# [PROBLEM TO SOLVE]
Rewrite the lines starting at the one containing "Given: Select Drivers in the sidebar" and ending at the one containing "click(67, 27)", swapping every "dropdown" for "drop-down menu" and leaving everything else unchanged.

--- Start INPUT ROWS ---

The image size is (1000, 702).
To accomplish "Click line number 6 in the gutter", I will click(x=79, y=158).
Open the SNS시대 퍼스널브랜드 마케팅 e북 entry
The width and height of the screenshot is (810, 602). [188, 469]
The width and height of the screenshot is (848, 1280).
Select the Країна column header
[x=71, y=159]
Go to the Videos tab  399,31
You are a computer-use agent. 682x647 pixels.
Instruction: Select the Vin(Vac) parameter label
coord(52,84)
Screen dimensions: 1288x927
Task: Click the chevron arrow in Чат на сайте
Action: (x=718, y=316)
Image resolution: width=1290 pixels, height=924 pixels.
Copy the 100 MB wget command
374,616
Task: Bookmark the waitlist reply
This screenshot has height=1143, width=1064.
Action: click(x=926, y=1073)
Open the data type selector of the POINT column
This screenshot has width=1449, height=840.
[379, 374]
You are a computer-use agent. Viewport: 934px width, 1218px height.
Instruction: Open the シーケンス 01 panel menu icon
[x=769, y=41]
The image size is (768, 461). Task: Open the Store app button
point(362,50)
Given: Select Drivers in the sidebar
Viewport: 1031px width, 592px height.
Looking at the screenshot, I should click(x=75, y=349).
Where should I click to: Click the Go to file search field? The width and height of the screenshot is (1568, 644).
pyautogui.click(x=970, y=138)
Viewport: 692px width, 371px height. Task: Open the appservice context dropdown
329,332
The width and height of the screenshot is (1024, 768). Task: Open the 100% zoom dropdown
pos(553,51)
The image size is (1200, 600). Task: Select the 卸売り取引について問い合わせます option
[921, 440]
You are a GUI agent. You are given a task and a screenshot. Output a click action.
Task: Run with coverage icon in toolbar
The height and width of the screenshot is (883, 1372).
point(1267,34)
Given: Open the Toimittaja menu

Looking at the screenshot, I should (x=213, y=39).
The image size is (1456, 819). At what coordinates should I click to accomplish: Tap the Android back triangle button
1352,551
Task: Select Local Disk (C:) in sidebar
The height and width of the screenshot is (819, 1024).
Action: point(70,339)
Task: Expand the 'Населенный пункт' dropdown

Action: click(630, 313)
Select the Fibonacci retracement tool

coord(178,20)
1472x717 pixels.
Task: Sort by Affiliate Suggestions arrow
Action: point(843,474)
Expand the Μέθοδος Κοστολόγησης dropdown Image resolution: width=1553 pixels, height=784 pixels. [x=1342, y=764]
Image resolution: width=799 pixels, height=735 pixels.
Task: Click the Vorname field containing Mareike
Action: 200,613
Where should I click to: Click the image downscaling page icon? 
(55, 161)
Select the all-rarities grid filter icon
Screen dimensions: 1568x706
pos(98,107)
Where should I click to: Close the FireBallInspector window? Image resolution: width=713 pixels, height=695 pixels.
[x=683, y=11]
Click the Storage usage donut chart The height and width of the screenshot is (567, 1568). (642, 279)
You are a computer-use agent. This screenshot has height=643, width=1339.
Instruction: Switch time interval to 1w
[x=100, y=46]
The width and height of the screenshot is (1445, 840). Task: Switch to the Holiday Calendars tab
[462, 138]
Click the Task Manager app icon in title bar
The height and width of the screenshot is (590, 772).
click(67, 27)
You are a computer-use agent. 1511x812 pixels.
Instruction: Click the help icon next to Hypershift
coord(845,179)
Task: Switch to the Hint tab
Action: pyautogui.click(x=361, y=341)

--- End INPUT ROWS ---

# [SOLUTION FOR THIS TASK]
Given: Select Drivers in the sidebar
Viewport: 1031px width, 592px height.
Looking at the screenshot, I should click(x=75, y=349).
Where should I click to: Click the Go to file search field? The width and height of the screenshot is (1568, 644).
pyautogui.click(x=970, y=138)
Viewport: 692px width, 371px height. Task: Open the appservice context drop-down menu
329,332
The width and height of the screenshot is (1024, 768). Task: Open the 100% zoom drop-down menu
pos(553,51)
The image size is (1200, 600). Task: Select the 卸売り取引について問い合わせます option
[921, 440]
You are a GUI agent. You are given a task and a screenshot. Output a click action.
Task: Run with coverage icon in toolbar
The height and width of the screenshot is (883, 1372).
point(1267,34)
Given: Open the Toimittaja menu

Looking at the screenshot, I should (x=213, y=39).
The image size is (1456, 819). At what coordinates should I click to accomplish: Tap the Android back triangle button
1352,551
Task: Select Local Disk (C:) in sidebar
The height and width of the screenshot is (819, 1024).
Action: point(70,339)
Task: Expand the 'Населенный пункт' drop-down menu

Action: click(630, 313)
Select the Fibonacci retracement tool

coord(178,20)
1472x717 pixels.
Task: Sort by Affiliate Suggestions arrow
Action: point(843,474)
Expand the Μέθοδος Κοστολόγησης drop-down menu Image resolution: width=1553 pixels, height=784 pixels. [x=1342, y=764]
Image resolution: width=799 pixels, height=735 pixels.
Task: Click the Vorname field containing Mareike
Action: 200,613
Where should I click to: Click the image downscaling page icon? 
(55, 161)
Select the all-rarities grid filter icon
Screen dimensions: 1568x706
pos(98,107)
Where should I click to: Close the FireBallInspector window? Image resolution: width=713 pixels, height=695 pixels.
[x=683, y=11]
Click the Storage usage donut chart The height and width of the screenshot is (567, 1568). (642, 279)
You are a computer-use agent. This screenshot has height=643, width=1339.
Instruction: Switch time interval to 1w
[x=100, y=46]
The width and height of the screenshot is (1445, 840). Task: Switch to the Holiday Calendars tab
[462, 138]
Click the Task Manager app icon in title bar
The height and width of the screenshot is (590, 772).
click(67, 27)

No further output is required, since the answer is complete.